Proposta de Obama prevê esforço fiscal de US$ 4,3 tri em 10 anos

Corte de gastos com previdência e saúde deve reduzir déficit público de 4,4% para 1,7% do PIB até 2023

DENISE CHRISPIM MARIN , CORRESPONDENTE / WASHINGTON , O Estado de S.Paulo

11 de abril de 2013 | 02h18

O presidente dos Estados Unidos, Barack Obama, enviou ontem ao Congresso uma proposta de orçamento para o próximo ano fiscal com compromisso de redução do déficit público de 4,4% do Produto Interno Bruto, em 2014, para 1,7% até 2023. O esforço fiscal totalizará US$ 4,3 trilhões ao longo da década, valor US$ 1,8 trilhão maior do que o inicialmente traçado.

O projeto ceifará gastos da previdência social e de programas de saúde e elevará em US$ 1,3 trilhão a receita líquida de impostos. Reservará, porém, novos recursos para projetos caros a Obama nas áreas de inovação, infraestrutura e educação.
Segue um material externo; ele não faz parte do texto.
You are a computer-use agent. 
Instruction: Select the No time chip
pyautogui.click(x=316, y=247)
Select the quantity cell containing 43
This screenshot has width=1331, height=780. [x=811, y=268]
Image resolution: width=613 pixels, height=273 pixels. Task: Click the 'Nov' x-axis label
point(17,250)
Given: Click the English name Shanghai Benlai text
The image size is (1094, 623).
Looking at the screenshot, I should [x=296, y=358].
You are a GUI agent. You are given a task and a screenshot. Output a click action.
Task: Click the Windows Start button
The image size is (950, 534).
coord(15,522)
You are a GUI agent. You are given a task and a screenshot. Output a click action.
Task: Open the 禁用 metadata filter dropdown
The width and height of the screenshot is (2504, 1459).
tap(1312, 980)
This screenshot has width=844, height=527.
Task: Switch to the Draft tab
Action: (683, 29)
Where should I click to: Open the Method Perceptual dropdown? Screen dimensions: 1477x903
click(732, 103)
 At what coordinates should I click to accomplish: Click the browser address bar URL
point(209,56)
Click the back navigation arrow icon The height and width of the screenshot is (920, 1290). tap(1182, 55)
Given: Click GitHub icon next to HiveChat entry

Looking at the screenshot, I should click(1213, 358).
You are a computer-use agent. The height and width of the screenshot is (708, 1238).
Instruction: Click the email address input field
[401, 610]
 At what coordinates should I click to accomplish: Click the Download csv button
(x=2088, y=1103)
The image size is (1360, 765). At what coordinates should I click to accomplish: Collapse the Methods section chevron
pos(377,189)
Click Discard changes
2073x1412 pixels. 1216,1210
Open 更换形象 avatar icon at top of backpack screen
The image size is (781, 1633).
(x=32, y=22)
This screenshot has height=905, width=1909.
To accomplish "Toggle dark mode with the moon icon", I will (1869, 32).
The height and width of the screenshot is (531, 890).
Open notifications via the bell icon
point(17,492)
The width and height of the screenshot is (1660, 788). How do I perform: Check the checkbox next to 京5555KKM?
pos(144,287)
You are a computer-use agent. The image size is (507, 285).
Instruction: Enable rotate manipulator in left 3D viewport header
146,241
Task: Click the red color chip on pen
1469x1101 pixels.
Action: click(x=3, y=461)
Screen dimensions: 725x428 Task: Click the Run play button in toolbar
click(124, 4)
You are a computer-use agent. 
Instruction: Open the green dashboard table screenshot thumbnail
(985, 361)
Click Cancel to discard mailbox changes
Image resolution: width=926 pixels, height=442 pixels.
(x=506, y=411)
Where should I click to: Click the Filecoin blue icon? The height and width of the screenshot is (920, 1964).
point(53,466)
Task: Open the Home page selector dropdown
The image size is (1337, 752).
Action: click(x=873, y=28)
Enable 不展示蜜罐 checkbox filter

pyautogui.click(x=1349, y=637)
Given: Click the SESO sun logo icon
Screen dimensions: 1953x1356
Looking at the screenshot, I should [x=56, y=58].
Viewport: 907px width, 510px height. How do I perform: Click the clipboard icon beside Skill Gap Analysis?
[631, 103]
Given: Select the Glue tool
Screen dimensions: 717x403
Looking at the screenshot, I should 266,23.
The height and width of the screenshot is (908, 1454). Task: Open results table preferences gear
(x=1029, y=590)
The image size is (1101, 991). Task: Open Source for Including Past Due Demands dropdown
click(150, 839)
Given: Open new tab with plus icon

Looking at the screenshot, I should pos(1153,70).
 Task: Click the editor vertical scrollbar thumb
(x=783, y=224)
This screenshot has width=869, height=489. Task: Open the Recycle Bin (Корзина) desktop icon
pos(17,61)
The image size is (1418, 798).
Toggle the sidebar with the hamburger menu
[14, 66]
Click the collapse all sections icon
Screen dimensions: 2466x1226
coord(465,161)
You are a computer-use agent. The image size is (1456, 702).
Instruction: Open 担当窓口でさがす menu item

Ao apresentar o projeto no jardim da Casa Branca, Obama disse que a economia americana está pronta para crescer, "desde que Washington não fique no seu caminho". O projeto agradou mais aos republicanos do que aos democratas no Congresso, furiosos com os cortes de gastos sociais. Na noite de ontem, ele receberia senadores da oposição para um jantar na Casa Branca como meio de extrair um compromisso de aprovação do texto.

"Por anos, o debate nesta cidade se dividiu entre reduzir nosso déficit a qualquer custo e fazer os investimentos necessários para o nosso crescimento econômico", disse Obama. "Este orçamento responde a essa briga, porque podemos fazer os dois. Podemos ter crescimento econômico e reduzir nosso déficit."

Estrela-guia. Com esse projeto, Obama pretende interromper a adoção do chamado "sequestro". Trata-se do plano de redução de US$ 110 bilhões nos gastos públicos em 2013 e de mais US$ 1,09 trilhão entre 2014 e 2022, aplicado desde 1o de março por causa da falta de acordo no Congresso. As reduções previstas pelo sequestro recaem sobre gastos sociais e de defesa.

A Casa Branca, com sua proposta, reorganiza os cortes para impedir o impacto mais profundo na geração de empregos e requer mais receita. Mas reserva US$ 1 bilhão para a criação de 15 institutos de inovação industrial, US$ 77 bilhões para a inclusão de crianças a partir de quatro anos na pré-escola pública e US$ 50 bilhões para rodovias e escolas. Em sua mensagem ao Congresso, Obama ponderou que o crescimento deve ser a "estrela-guia de nossos esforços".

Na campo da Receita, a proposta prevê fechar brechas na tributação da parcela mais rica dos contribuintes. Entre elas, a ausência de limite para as deduções do Imposto de Renda.

Como já havia obtido, no início de janeiro, o aval do Congresso para elevar em US$ 600 bilhões a arrecadação nos próximos dez anos, a Casa Branca propõe o aumento da receita líquida em US$ 1,3 trilhão até 2023.

Os cortes na área da saúde, especialmente no programa gratuito para idosos (Medicare), devem totalizar US$ 400 bilhões em dez anos. As aposentadorias e pensões passam a ser corrigidas por um índice de inflação menos generoso. Na área financeira, Obama propõe a redução adicional de US$ 1,4 bilhão na emissão de títulos públicos ao longo da década. A dívida pública federal, hoje de US$ 16,8 trilhões - cerca de 100% do PIB americano -, deverá cair para 73% até 2023, pelos cálculos da Casa Branca.